[[ RECORDS SUPPLIED, beginning ]]
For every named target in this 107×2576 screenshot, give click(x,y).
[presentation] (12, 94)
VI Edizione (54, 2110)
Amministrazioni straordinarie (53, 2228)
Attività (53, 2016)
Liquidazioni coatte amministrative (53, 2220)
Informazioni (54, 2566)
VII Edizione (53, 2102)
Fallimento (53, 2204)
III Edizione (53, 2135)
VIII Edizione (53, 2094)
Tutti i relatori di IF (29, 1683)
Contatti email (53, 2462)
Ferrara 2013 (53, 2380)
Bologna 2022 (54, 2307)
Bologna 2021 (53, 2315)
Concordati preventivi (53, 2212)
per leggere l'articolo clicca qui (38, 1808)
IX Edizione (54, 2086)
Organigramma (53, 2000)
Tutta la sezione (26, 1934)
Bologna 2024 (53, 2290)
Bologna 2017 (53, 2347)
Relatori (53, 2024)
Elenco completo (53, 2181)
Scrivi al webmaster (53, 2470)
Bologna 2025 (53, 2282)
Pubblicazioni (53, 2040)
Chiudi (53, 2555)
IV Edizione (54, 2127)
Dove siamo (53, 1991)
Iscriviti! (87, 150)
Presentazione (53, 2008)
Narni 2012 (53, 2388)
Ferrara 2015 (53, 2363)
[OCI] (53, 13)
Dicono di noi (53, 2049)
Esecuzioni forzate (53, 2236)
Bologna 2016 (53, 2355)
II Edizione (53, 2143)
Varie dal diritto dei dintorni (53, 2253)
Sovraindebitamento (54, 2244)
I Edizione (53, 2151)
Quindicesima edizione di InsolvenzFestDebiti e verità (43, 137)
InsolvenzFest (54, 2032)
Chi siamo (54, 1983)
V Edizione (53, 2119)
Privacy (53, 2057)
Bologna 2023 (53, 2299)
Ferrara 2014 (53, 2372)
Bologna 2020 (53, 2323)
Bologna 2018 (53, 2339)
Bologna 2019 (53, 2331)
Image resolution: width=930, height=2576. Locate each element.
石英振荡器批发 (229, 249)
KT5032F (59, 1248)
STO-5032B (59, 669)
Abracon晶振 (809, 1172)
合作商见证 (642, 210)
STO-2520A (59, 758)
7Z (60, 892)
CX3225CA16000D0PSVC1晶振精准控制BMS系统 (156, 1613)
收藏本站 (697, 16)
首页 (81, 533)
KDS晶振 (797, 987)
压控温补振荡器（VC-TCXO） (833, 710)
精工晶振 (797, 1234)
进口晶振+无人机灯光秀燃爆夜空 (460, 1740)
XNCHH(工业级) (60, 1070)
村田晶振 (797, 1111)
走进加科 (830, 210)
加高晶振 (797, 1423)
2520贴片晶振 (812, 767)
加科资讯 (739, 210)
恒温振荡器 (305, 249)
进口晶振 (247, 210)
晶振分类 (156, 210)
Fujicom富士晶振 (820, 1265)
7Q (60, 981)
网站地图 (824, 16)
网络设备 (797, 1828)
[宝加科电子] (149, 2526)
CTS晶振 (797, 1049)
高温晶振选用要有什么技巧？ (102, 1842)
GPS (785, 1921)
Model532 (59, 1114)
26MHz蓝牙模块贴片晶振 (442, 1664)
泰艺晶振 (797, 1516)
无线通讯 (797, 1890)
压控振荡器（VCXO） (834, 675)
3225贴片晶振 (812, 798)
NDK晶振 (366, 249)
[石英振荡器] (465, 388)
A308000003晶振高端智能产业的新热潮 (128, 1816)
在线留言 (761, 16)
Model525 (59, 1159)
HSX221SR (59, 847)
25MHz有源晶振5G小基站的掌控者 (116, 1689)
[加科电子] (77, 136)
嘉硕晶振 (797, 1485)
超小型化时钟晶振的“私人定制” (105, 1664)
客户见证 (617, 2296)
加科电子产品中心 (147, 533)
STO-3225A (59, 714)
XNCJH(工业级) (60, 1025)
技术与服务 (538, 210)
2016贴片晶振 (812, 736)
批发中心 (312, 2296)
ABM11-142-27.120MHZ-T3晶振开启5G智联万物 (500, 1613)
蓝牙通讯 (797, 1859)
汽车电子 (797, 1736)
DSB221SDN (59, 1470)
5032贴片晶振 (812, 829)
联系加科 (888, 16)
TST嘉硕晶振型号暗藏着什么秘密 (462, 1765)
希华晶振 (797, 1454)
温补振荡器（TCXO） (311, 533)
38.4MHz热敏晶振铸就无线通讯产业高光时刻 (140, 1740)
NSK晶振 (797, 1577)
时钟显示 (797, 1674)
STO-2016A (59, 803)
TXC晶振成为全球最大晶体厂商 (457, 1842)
[[ RECORDS SUPPLIED, end ]]
» WHAT IS EXPECTED: Could you transcribe the records in full, exactly?

» FINAL ANSWER:
For every named target in this 107×2576 screenshot, give click(x,y).
[presentation] (12, 94)
VI Edizione (54, 2110)
Amministrazioni straordinarie (53, 2228)
Attività (53, 2016)
Liquidazioni coatte amministrative (53, 2220)
Informazioni (54, 2566)
VII Edizione (53, 2102)
Fallimento (53, 2204)
III Edizione (53, 2135)
VIII Edizione (53, 2094)
Tutti i relatori di IF (29, 1683)
Contatti email (53, 2462)
Ferrara 2013 (53, 2380)
Bologna 2022 (54, 2307)
Bologna 2021 (53, 2315)
Concordati preventivi (53, 2212)
per leggere l'articolo clicca qui (38, 1808)
IX Edizione (54, 2086)
Organigramma (53, 2000)
Tutta la sezione (26, 1934)
Bologna 2024 (53, 2290)
Bologna 2017 (53, 2347)
Relatori (53, 2024)
Elenco completo (53, 2181)
Scrivi al webmaster (53, 2470)
Bologna 2025 (53, 2282)
Pubblicazioni (53, 2040)
Chiudi (53, 2555)
IV Edizione (54, 2127)
Dove siamo (53, 1991)
Iscriviti! (87, 150)
Presentazione (53, 2008)
Narni 2012 (53, 2388)
Ferrara 2015 (53, 2363)
[OCI] (53, 13)
Dicono di noi (53, 2049)
Esecuzioni forzate (53, 2236)
Bologna 2016 (53, 2355)
II Edizione (53, 2143)
Varie dal diritto dei dintorni (53, 2253)
Sovraindebitamento (54, 2244)
I Edizione (53, 2151)
Quindicesima edizione di InsolvenzFestDebiti e verità (43, 137)
InsolvenzFest (54, 2032)
Chi siamo (54, 1983)
V Edizione (53, 2119)
Privacy (53, 2057)
Bologna 2023 (53, 2299)
Ferrara 2014 (53, 2372)
Bologna 2020 (53, 2323)
Bologna 2018 (53, 2339)
Bologna 2019 (53, 2331)
Image resolution: width=930, height=2576. Locate each element.
石英振荡器批发 (229, 249)
KT5032F (59, 1248)
STO-5032B (59, 669)
Abracon晶振 (809, 1172)
合作商见证 (642, 210)
STO-2520A (59, 758)
7Z (60, 892)
CX3225CA16000D0PSVC1晶振精准控制BMS系统 (156, 1613)
收藏本站 (697, 16)
首页 (81, 533)
KDS晶振 (797, 987)
压控温补振荡器（VC-TCXO） (833, 710)
精工晶振 (797, 1234)
进口晶振+无人机灯光秀燃爆夜空 (460, 1740)
XNCHH(工业级) (60, 1070)
村田晶振 (797, 1111)
走进加科 (830, 210)
加高晶振 (797, 1423)
2520贴片晶振 (812, 767)
加科资讯 (739, 210)
恒温振荡器 (305, 249)
进口晶振 (247, 210)
晶振分类 (156, 210)
Fujicom富士晶振 (820, 1265)
7Q (60, 981)
网站地图 (824, 16)
网络设备 (797, 1828)
[宝加科电子] (149, 2526)
CTS晶振 (797, 1049)
高温晶振选用要有什么技巧？ (102, 1842)
GPS (785, 1921)
Model532 (59, 1114)
26MHz蓝牙模块贴片晶振 (442, 1664)
泰艺晶振 (797, 1516)
无线通讯 (797, 1890)
压控振荡器（VCXO） (834, 675)
3225贴片晶振 (812, 798)
NDK晶振 (366, 249)
[石英振荡器] (465, 388)
A308000003晶振高端智能产业的新热潮 (128, 1816)
在线留言 (761, 16)
Model525 (59, 1159)
HSX221SR (59, 847)
25MHz有源晶振5G小基站的掌控者 (116, 1689)
[加科电子] (77, 136)
嘉硕晶振 (797, 1485)
超小型化时钟晶振的“私人定制” (105, 1664)
客户见证 (617, 2296)
加科电子产品中心 (147, 533)
STO-3225A (59, 714)
XNCJH(工业级) (60, 1025)
技术与服务 (538, 210)
2016贴片晶振 (812, 736)
批发中心 (312, 2296)
ABM11-142-27.120MHZ-T3晶振开启5G智联万物 (500, 1613)
蓝牙通讯 (797, 1859)
汽车电子 (797, 1736)
DSB221SDN (59, 1470)
5032贴片晶振 (812, 829)
联系加科 (888, 16)
TST嘉硕晶振型号暗藏着什么秘密 (462, 1765)
希华晶振 (797, 1454)
温补振荡器（TCXO） (311, 533)
38.4MHz热敏晶振铸就无线通讯产业高光时刻 (140, 1740)
NSK晶振 (797, 1577)
时钟显示 (797, 1674)
STO-2016A (59, 803)
TXC晶振成为全球最大晶体厂商 (457, 1842)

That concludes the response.